▸ TO DO: Write out again only the lines between the one with "Click line number 18 in gutter" and the end of the records below, both ends counted, and don't include the pictures.

▸ Stored items:
:::
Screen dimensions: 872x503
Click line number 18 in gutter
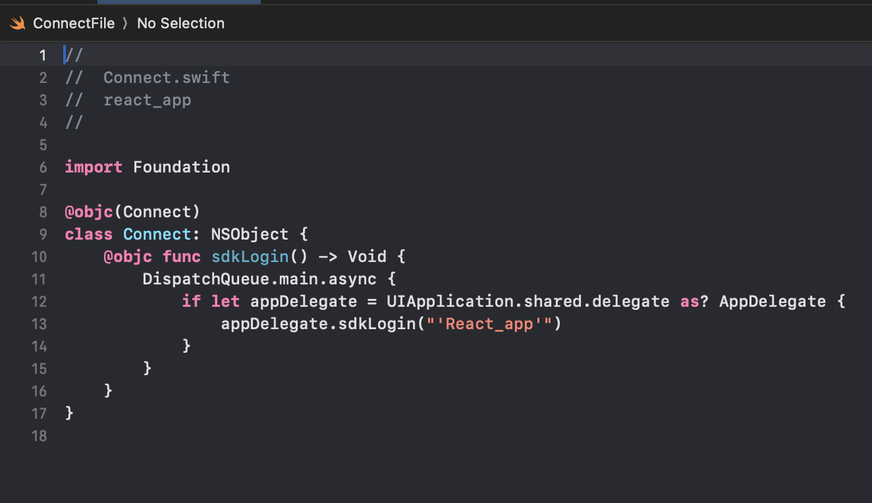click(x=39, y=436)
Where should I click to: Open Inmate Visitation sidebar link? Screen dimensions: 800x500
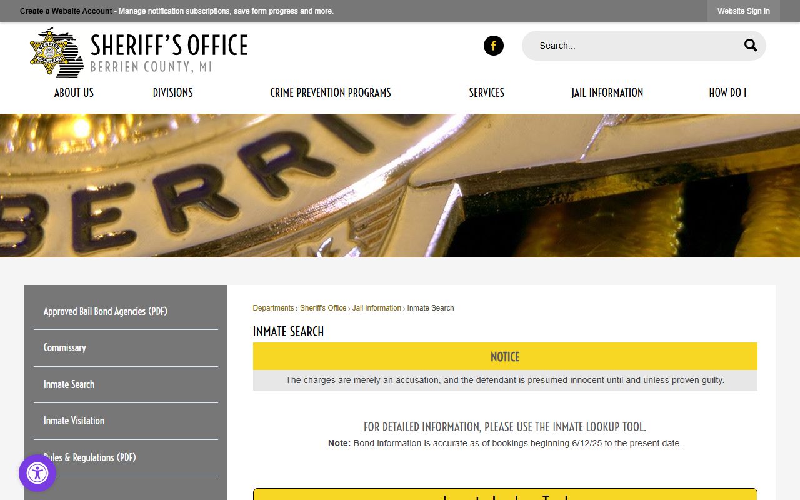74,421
:::
▸ RESULT:
Click line number 18 in gutter
click(x=39, y=436)
Where should I click to: Open Inmate Visitation sidebar link? Screen dimensions: 800x500
74,421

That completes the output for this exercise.